November 18, 2015
I’ve just been looking over my photos from the Bancroft Remembrance Day ceremony at the town cenotaph.
And I was struck by a heretical thought: these ceremonies have become calcified. The speeches, the wreaths, the medals, the pipe band – it doesn’t really connect to what I think should be the two central themes of the occasion: first, the actual recognition of what veterans faced, and second, why we should strive to make sure that we deal appropriately with the after-effects of war.
If we want to appreciate what veterans went through, we have to get our minds away from the video game sanitizations of combat. The ways of killing and getting killed aren’t pretty. In the First World War, large numbers of soldiers were simply pulverized – blown to pieces by long-distance explosive shells (70 per cent of Western Front combat deaths were from artillery. On non-battle days, these deaths were cynically termed “wastage”).
In Afghanistan, a lot of Canadian soldiers died from explosions as well – IEDs, mines, and RPGs. And ironically, in all combat, some of the deaths occur from “friendly fire” – essentially, getting shot by your own side; the most recent Canadian soldier’s death (in Iraq) came when he was accidentally killed by the Kurdish troops he was helping to train.
Then there are the civilian deaths. In all wars, large numbers of non-combatants get killed too, in what is now chillingly termed “collateral damage”. In the Second World War, Korea, and many peace-keeping operations, far more civilians died than soldiers. In other words, death in war is seldom glamorous or “glorious.”
Again, in all recent wars, there are far more people injured than killed. The injuries can be physically disabling – loss of limbs, spinal damage. But the wounds can be mentally disabling as well.
In the First World War, it was called “shell shock,” and there was a wing in the Ottawa Veterans Hospital where such cases lived on for decades, still stuck in the trenches in their minds. In the Second World War, it was called “combat fatigue,” and led to levels of alcoholism among veterans well above the national average.
Now it is called “post-traumatic stress disorder,” or PTSD, as we discover that Afghan vets have a suicide rate well above that of the rest of the Armed Forces.
Whatever it’s called, it’s the result of seeing much more than anyone should of destruction – including the destruction of innocent families caught in the conflict, who lose their homes, their relatives, and in too many cases, their homeland itself.

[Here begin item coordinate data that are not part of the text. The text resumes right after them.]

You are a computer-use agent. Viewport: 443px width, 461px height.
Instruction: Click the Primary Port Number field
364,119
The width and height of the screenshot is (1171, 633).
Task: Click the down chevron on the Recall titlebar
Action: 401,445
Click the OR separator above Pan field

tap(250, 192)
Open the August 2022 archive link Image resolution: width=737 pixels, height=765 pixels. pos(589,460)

Back in the First World War, a young British army officer named Wilfrid Owen wrote about PTSD long before it was called that, in a poem entitled “Mental Cases.” To quote it in part:
These are men whose minds the Dead have ravished.
Memory fingers in their hair of murders,
Multitudinous murders they once witnessed….

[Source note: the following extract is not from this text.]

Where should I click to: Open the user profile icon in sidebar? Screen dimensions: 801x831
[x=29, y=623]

Always they must see these things and hear them,
Batter of guns and shatter of flying muscles,
Carnage incomparable, and human squander
Rucked too thick for these men’s extrication
Sunlight seems a blood-smear; night comes blood-black;
Dawn breaks open like a wound that bleeds afresh –
Stroke on stroke of pain
Thus their hands are plucking at each other;
Pawing us who dealt them war and madness.
(Owen, by the way, was wounded physically and mentally himself, and though he had turned against the war, chose to return to duty and his men. He was killed in action one week before the war ended.)
In the face of what we know about physical and mental trauma among Canadian soldiers returning from overseas missions, it is good to learn that veterans’ services are now being restored after years of cuts.
We have new veterans – young men and women – who have been hurt, and need help if they are to go on to live productive lives. Such increased help is surely what they deserve.
Wars end, but their effects continue long afterward. As a country, we should help people put their lives back together.
After destruction must come reconstruction. That is how we can truly honour veterans. Otherwise our cenotaph ceremonies are what St. Paul called “sounding brass” – loud, but hollow and ultimately empty.